Anyone with gut problems almost certainly has disordered gut bacteria. This factor alone can allow inflammation to arise in the gut. You may already be taking a probiotic supplement, which may be a wonderful supplement, but not the best match for your gut bacteria. Your health professional can order a Complete Digestive Stool Analysis (CDSA) that gives you a report on the bacterial components in your gut, known as your ‘microbiome’. With this result in hand, you can select a probiotic from the vast array on offer that gives you exactly what you need – once again removing the guesswork. A CDSA also gives clues about how well you are digesting food and which foods to eat more, or less of.

One probiotic that consistently gets good reports from IBD sufferers, is a medical-grade probiotic called VSL#3, which needs to be prescribed by a doctor.

 

Faecal Transplantation (FMT)

You know what a heart, liver or kidney transplant is, so yes – a faecal transplant is getting someone else’s poo. There is a growing body of research showing that FMT is beneficial in many cases of IBD, but it unfortunately it is uncommon for doctors to recommend it to their patients.

So there are two obstacles to easy access to FMT; one is that it is not offered to many patients (laws vary from country to country) and the other is is the ‘yuk’ factor. But people who have successfully had faecal transplants, get to choose their donor is and will tell you that it is a ‘quick, easy and inexpensive’ procedure.

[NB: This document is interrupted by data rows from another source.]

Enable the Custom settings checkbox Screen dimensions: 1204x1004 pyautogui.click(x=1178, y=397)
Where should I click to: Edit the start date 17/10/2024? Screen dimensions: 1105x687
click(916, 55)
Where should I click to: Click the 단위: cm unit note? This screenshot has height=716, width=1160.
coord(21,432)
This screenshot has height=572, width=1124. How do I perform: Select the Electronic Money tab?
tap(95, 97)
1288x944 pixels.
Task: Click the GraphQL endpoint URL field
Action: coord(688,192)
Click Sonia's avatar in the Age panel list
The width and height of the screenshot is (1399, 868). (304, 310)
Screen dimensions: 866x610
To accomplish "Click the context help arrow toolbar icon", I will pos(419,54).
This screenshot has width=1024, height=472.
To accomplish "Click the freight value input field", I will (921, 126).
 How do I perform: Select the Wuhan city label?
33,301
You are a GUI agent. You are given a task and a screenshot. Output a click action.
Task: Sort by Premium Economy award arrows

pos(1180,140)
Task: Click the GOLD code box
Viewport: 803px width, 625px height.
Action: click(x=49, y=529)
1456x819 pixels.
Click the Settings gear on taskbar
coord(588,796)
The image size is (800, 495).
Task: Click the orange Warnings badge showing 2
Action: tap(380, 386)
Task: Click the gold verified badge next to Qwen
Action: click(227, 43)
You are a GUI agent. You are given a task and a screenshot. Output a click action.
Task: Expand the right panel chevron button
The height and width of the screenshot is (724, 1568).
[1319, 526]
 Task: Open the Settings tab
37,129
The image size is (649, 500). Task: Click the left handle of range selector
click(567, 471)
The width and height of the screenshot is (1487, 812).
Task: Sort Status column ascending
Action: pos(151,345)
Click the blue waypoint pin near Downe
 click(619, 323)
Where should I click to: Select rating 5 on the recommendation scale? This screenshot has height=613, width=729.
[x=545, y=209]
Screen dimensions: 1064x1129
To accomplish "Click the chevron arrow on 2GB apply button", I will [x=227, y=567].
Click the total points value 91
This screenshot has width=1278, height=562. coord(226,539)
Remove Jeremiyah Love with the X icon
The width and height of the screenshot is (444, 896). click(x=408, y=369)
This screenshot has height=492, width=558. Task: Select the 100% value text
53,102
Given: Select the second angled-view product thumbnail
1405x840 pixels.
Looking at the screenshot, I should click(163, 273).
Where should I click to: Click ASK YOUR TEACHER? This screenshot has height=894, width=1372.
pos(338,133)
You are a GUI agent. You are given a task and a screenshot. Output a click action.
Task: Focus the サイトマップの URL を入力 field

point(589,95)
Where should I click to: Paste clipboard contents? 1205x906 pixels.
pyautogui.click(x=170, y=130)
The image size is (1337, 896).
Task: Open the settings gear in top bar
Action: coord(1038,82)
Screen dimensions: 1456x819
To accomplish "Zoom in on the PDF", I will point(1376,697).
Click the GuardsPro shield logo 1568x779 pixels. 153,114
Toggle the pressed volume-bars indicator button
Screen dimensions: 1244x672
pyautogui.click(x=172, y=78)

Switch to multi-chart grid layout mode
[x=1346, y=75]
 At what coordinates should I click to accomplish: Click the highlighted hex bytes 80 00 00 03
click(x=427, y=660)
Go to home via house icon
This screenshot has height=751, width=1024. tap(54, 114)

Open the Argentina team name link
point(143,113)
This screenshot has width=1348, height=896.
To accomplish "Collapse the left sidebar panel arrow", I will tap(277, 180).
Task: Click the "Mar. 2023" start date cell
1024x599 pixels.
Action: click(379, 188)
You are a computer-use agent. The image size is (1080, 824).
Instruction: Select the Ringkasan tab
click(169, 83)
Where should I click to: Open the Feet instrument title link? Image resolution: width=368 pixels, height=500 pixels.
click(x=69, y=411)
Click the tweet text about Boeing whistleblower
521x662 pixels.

When people can’t get a treatment they want through the normal channels, the determined ones find it another way. The poor availability of FMT in medical systems around the world has led to a rapidly growing international community of people taking their health into their own hands and doing their own FMT. While it is better to have FMT under medical supervision, when there is no alternative, some people feel that they have no other option than to try FMT themselves, at home.

Self-help treatment for IBD is possible due to the amount of information about FMT.

Here are some of the quality resources:

• The Fecal Transplant Guidebook by Sky Curtis – a mother who carefully researched and cured her son of Crohn’s disease using faecal transplants.

• The Fecal Transplant Foundation is run by a team of gastroenterologists, infectious disease physicians, naturopaths and recovered patients. Their mission is to provide support to those looking into FMT, promote research and raise awareness of this treatment.

• Another great website is The Power of Poop, which offers lots of success stories and a database of clinics that offer FMT.

There are two success stories in Good News for People with Bad News; one of a 35-year-old man with ulcerative colitis who is now relatively drug and symptom free after FMT and probiotics, and another of a woman in her 20s with Crohn’s disease, who used diet, probiotics plus FMT and is now “mostly better”.

FMT is a treatment that really has a substantial and positive track record, yet is inexplicably not used in mainstream medicine. When used with dietary and probiotic therapy, people with IBD have the possibility of reducing medications, improving symptoms and recovering.

I hope that you find information from these resources that enables you to get on the way to recovery.